Help! My fd's are incrementing by themselves!!

Roger Gonzalez rg at uunet!unhd
Fri May 4 22:59:45 AEST 1990


I recently wrote a file system for a standalone WORM drive that will live
in an autonomous vehicle.  Some files are placed on the WORMdisk in the
lab from Unix (over the VMEbus to the slave SCSI controller board for the
WORM.)

I basically have a simple shell that sits on top of csh, handles WORM
commands, and passes anything else to an execvp.

Two of the commands are
	write worm-path unix-path	(copy file from unix to worm)
and	read worm-path [unix-path]	(copy file from worm to unix)

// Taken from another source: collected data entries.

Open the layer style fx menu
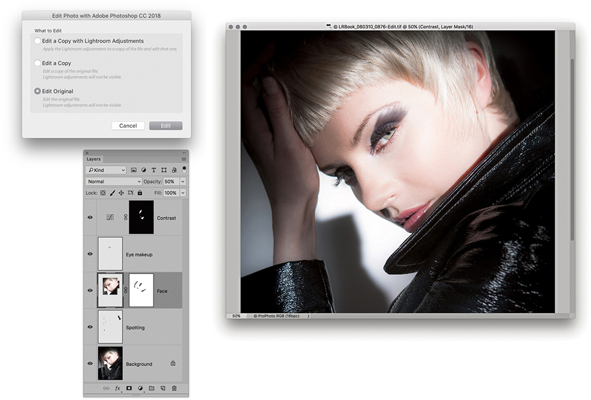Image resolution: width=591 pixels, height=400 pixels. 117,389
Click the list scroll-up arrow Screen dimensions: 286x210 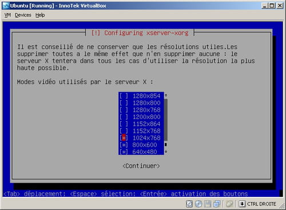tap(166, 96)
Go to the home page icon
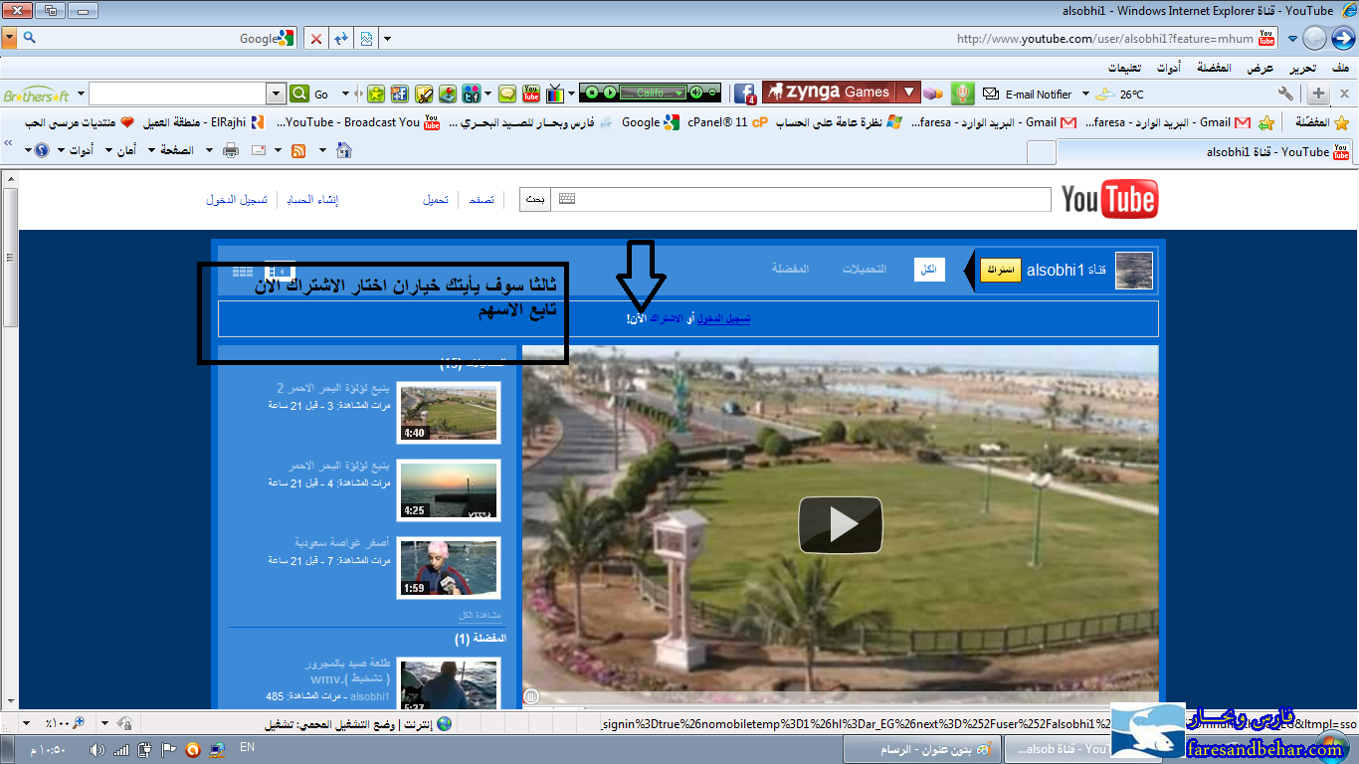This screenshot has height=764, width=1359. click(x=344, y=150)
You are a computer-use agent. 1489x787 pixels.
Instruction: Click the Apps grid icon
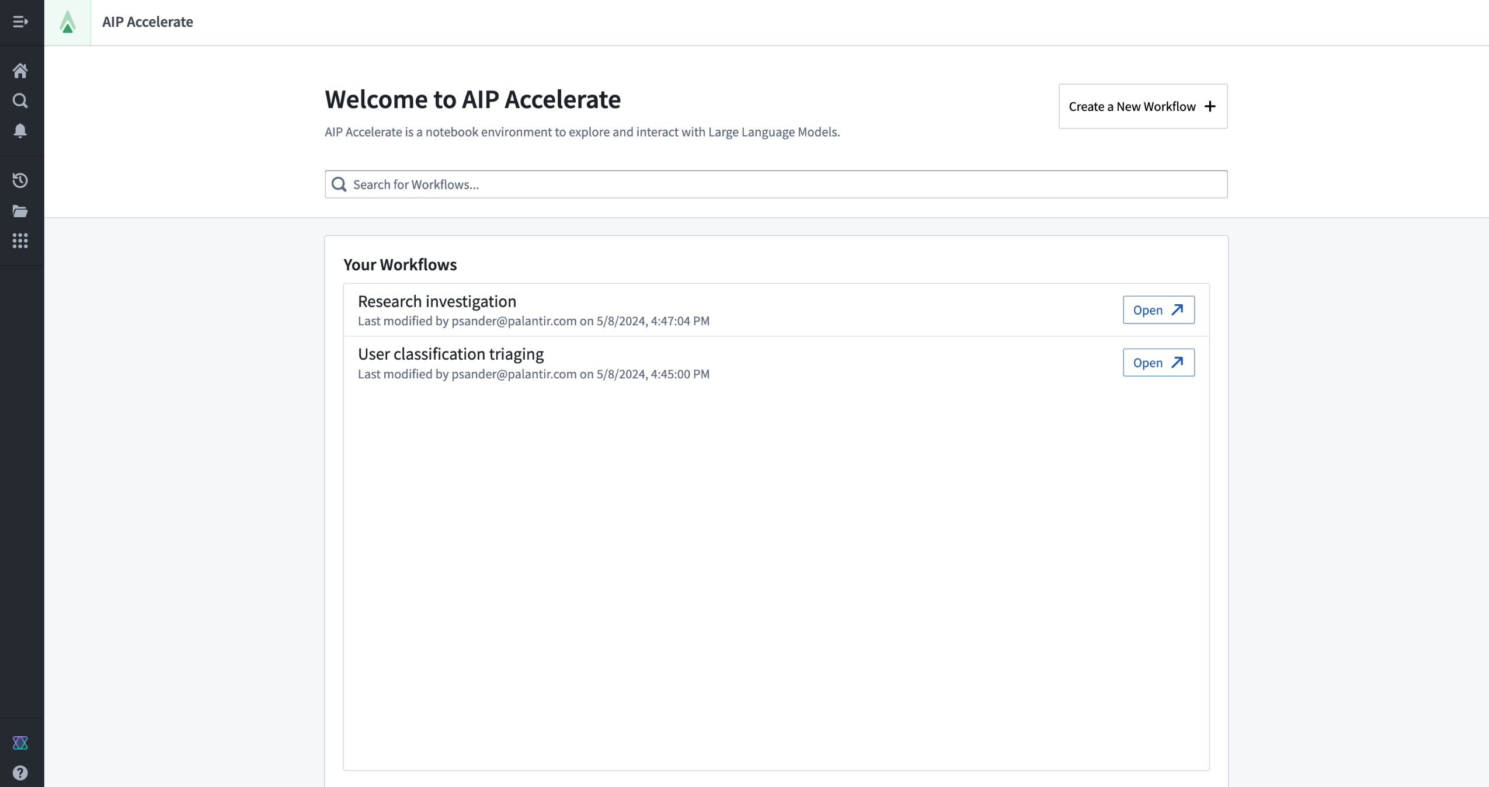point(20,241)
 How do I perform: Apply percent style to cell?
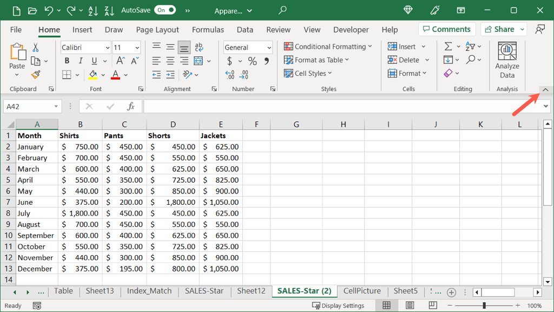(252, 61)
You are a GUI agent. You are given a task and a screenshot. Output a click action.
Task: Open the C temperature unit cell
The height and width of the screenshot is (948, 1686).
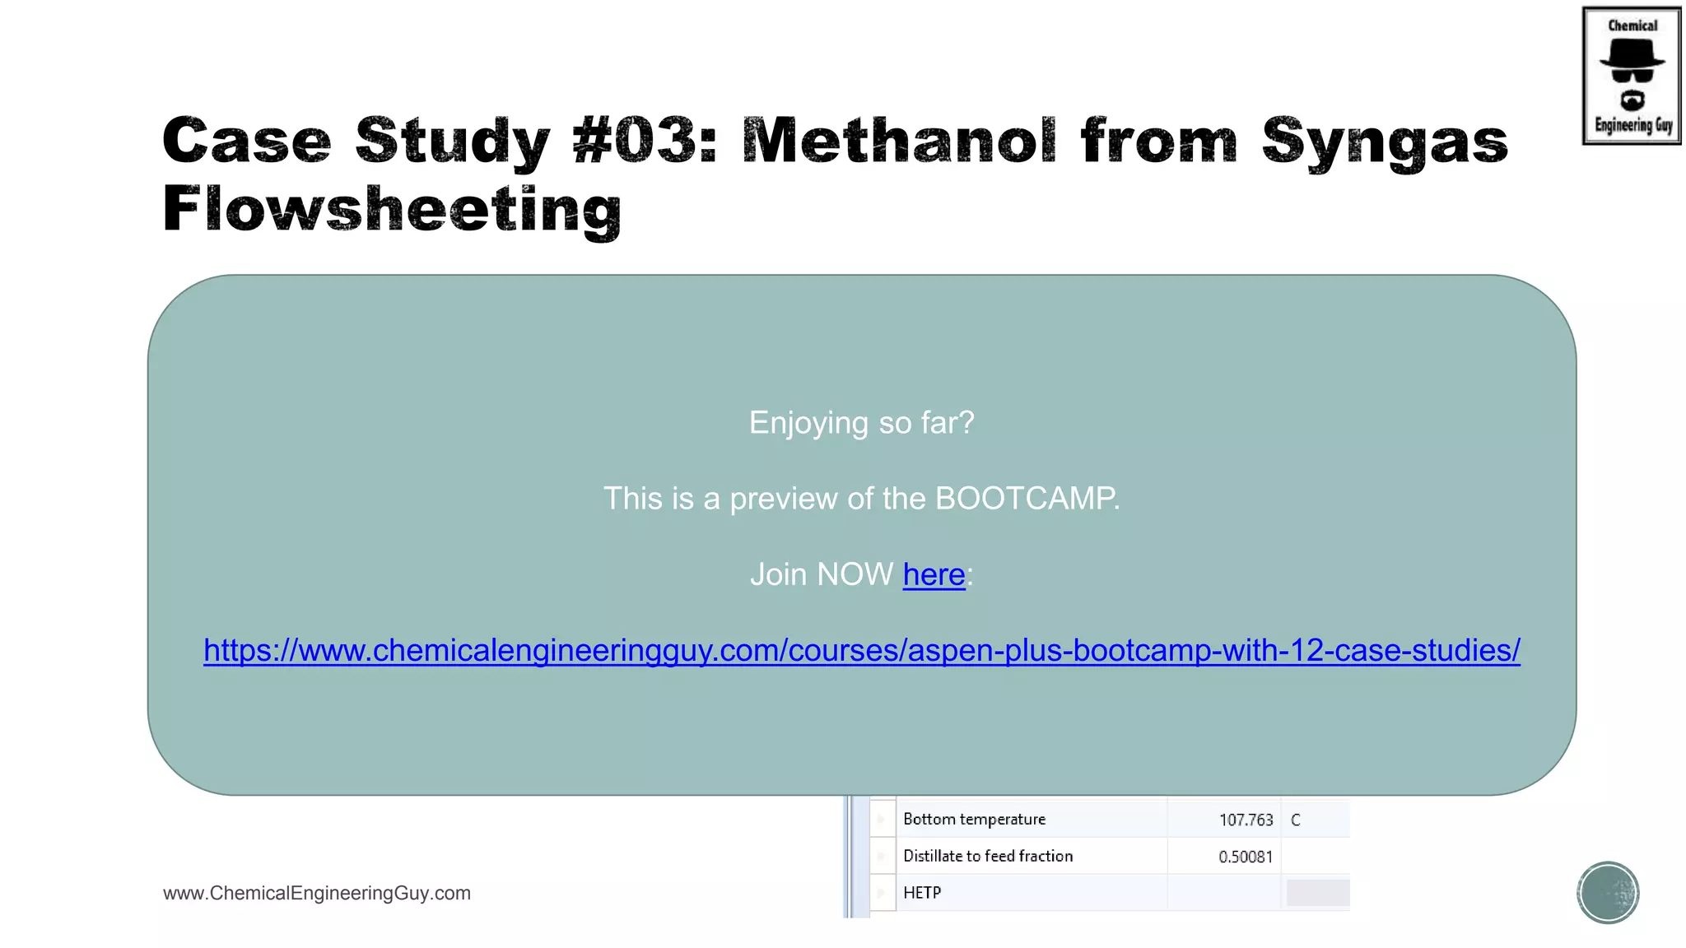1316,820
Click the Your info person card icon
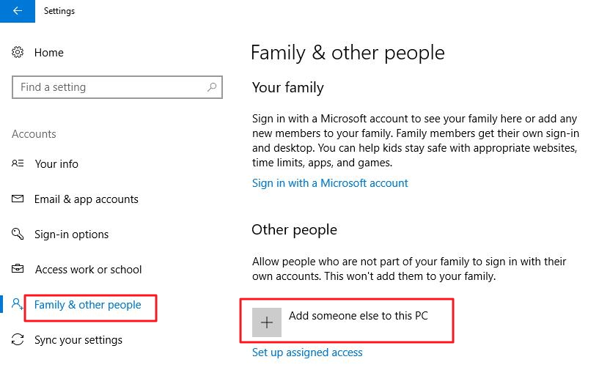Screen dimensions: 599x384 point(18,164)
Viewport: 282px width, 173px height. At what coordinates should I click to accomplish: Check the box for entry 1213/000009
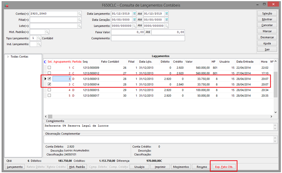tap(49, 67)
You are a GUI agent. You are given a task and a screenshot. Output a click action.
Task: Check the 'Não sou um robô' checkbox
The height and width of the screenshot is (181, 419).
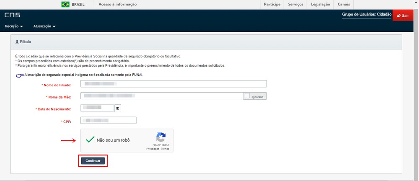90,140
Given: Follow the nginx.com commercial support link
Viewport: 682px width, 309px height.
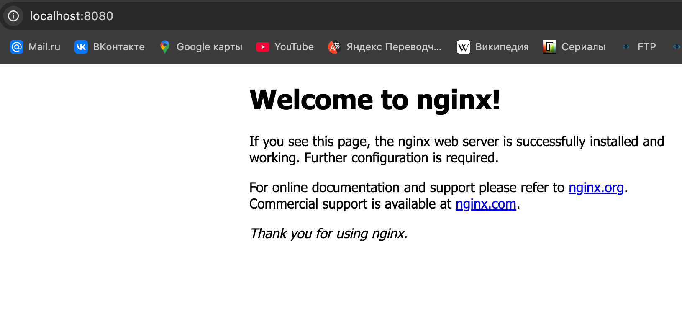Looking at the screenshot, I should coord(485,204).
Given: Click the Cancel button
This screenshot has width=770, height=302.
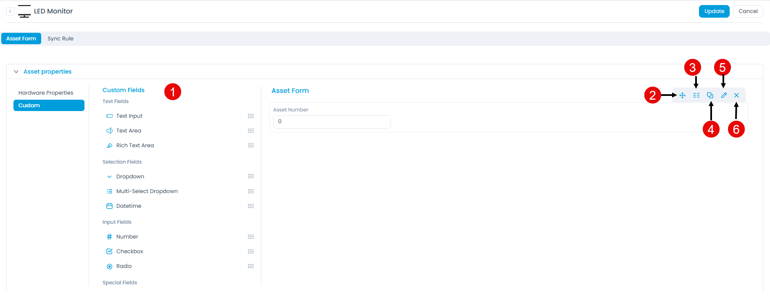Looking at the screenshot, I should [748, 11].

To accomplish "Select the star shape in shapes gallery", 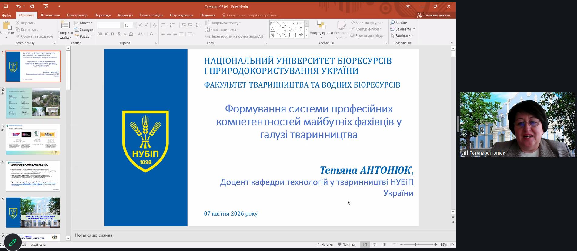I will [x=301, y=35].

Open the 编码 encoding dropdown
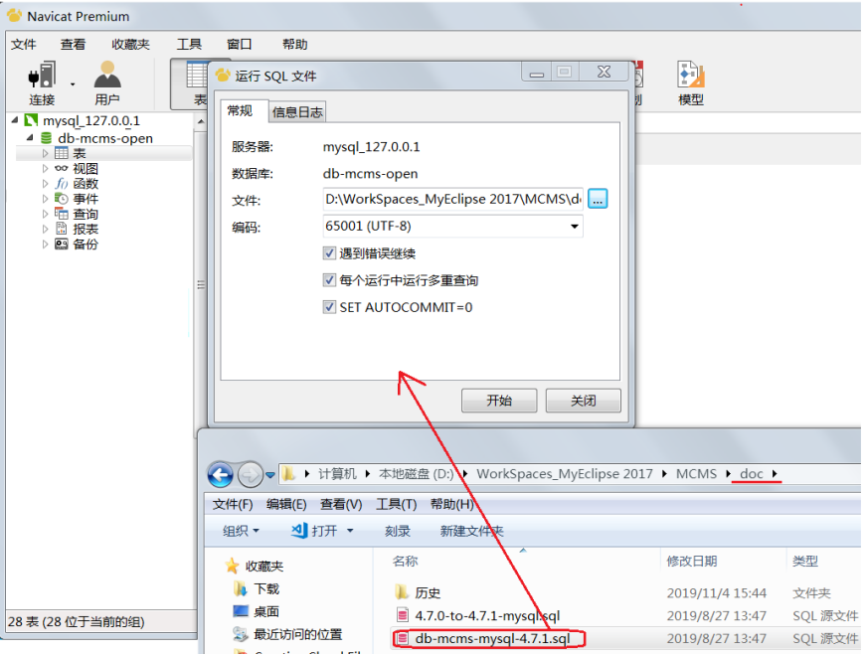click(452, 226)
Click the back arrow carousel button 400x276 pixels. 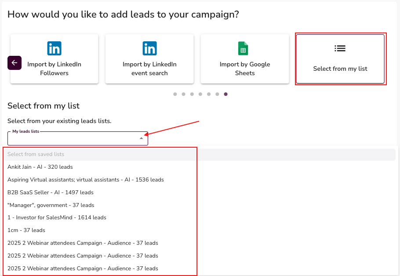coord(15,63)
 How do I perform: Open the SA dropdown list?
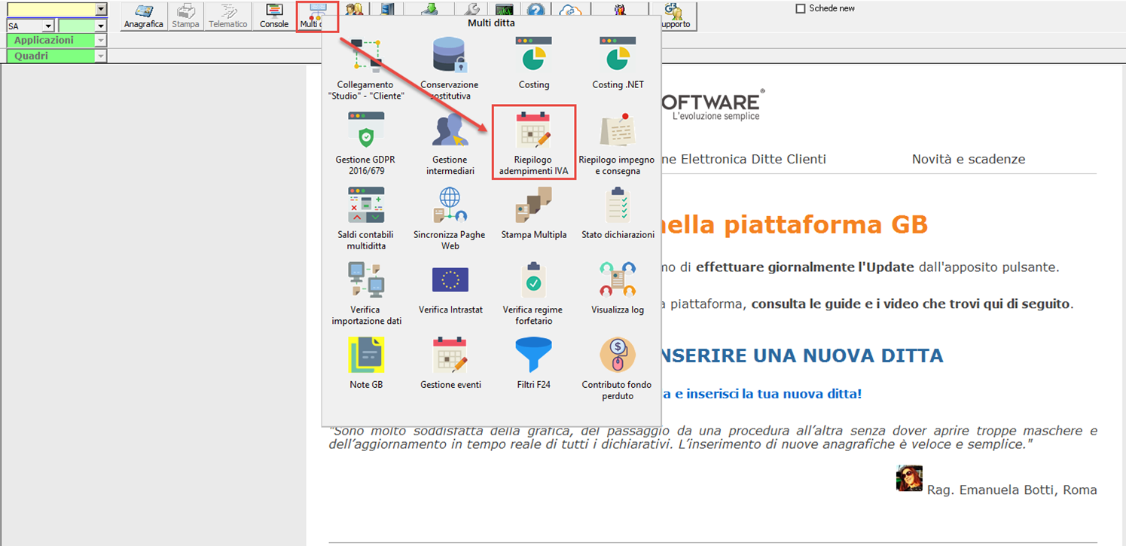point(48,26)
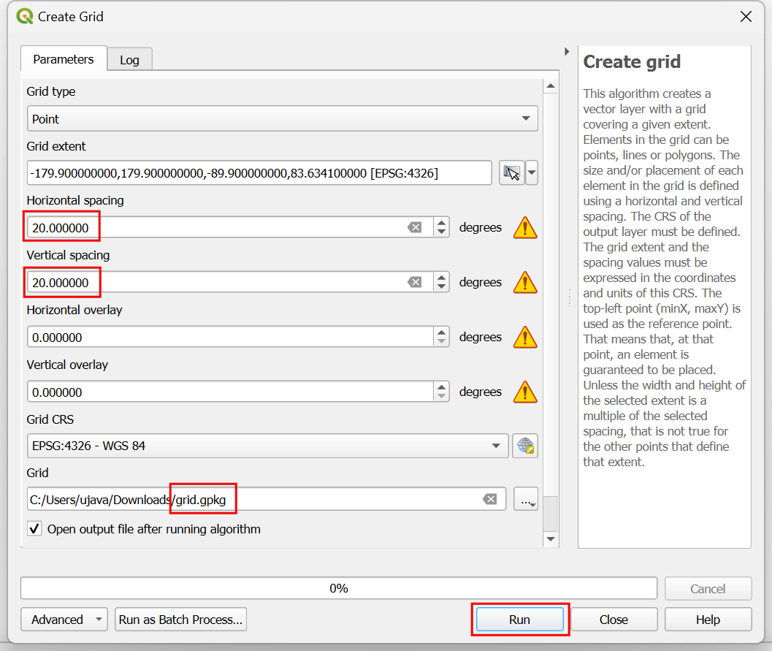Clear the Grid output file path

489,500
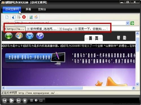Go back with the blue back arrow
Image resolution: width=141 pixels, height=105 pixels.
14,17
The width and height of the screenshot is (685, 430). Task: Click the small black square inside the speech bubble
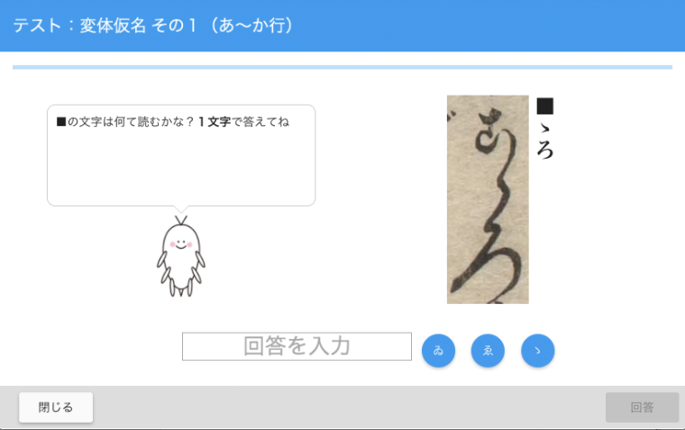point(61,122)
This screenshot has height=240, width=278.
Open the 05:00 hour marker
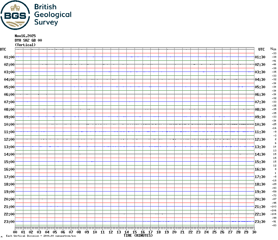click(9, 87)
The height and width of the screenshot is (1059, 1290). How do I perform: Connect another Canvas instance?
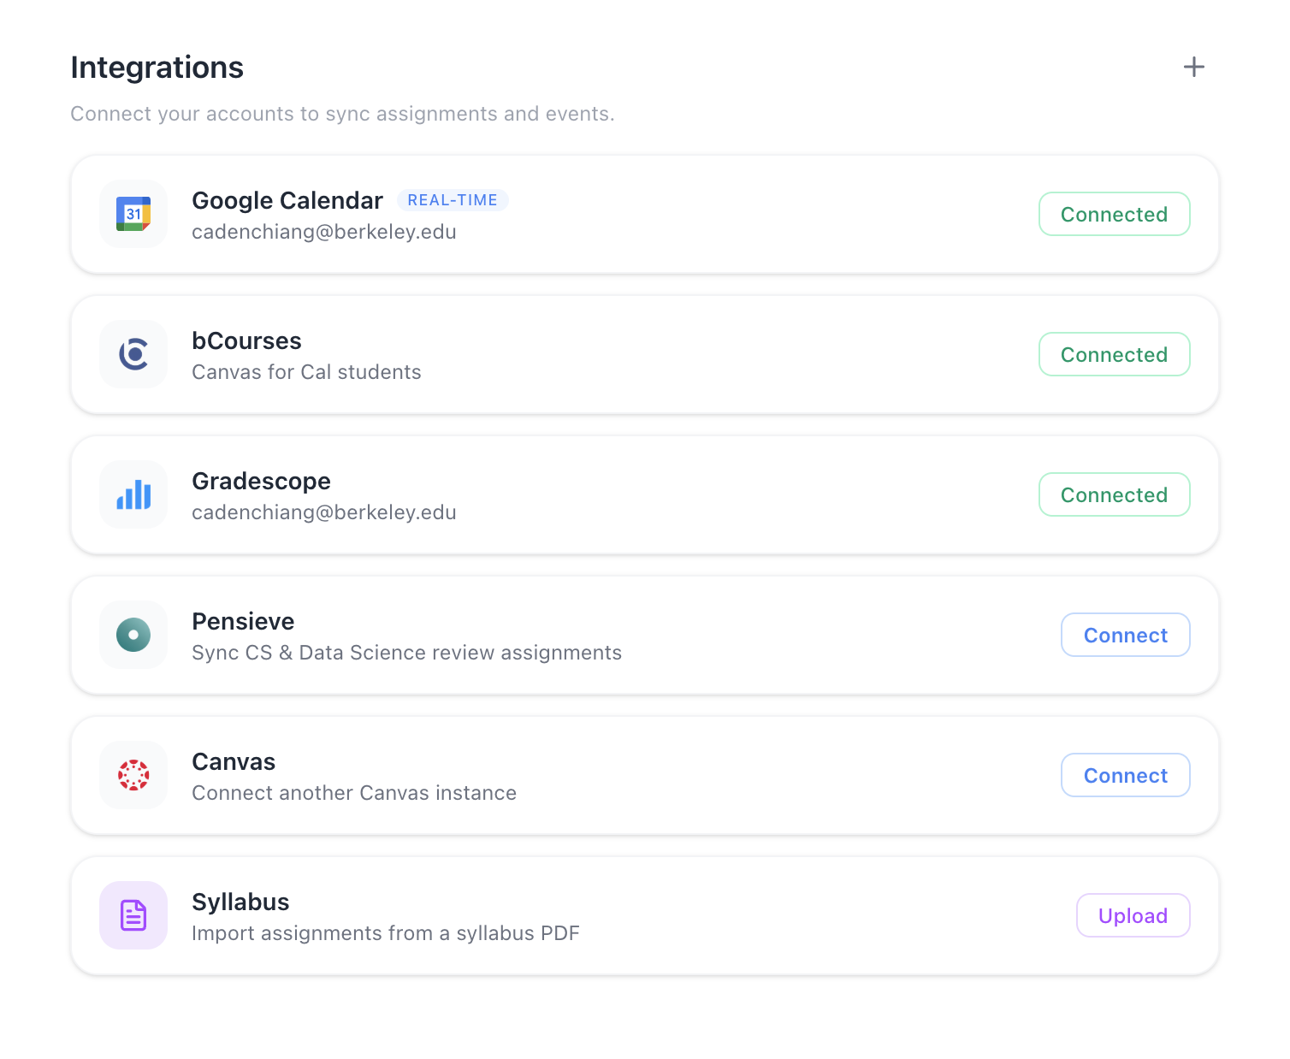1125,775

Here is a snippet of code from write:
..
if ((fd = open(unix_path, O_RDONLY)) < 0) {
    perror("unix-open");
    return(ERROR);
}
if ((gfd = w_open("unix", worm_path, WRITEMODE) < 0) {
    fprintf(stderr, "worm-open: global file descriptor alloc error!\n");
    return(ERROR);
}
while ((num = read(fd, buffer, BUFFSIZE)) == BUFFSIZE) {
    w_write(gfd, buffer, BUFFSIZE);
if (num < 0)
    perror("unix-read");
else
    w_write(gfd, buffer, num);
w_close(gfd);
close(fd);
..
I think the syntax of my routines is unixish enough to figure my intent
without much discussion.  Also, I know its ugly and incomplete, and I'm
not concerned about that.  What I'm concerned about is the fact that after
the second or third time this routine is done, it dumps out in the open
(open, *not* w_open) with a "too many fd's" error.  Printing the fd on
each open revealed that it was incrementing by 3 each time, starting at
about 9.  Since I assumed that it would be starting at 3, and incrementing
by 1 (0, 1, 2 being the std[in|out|err]), I was a little surprised.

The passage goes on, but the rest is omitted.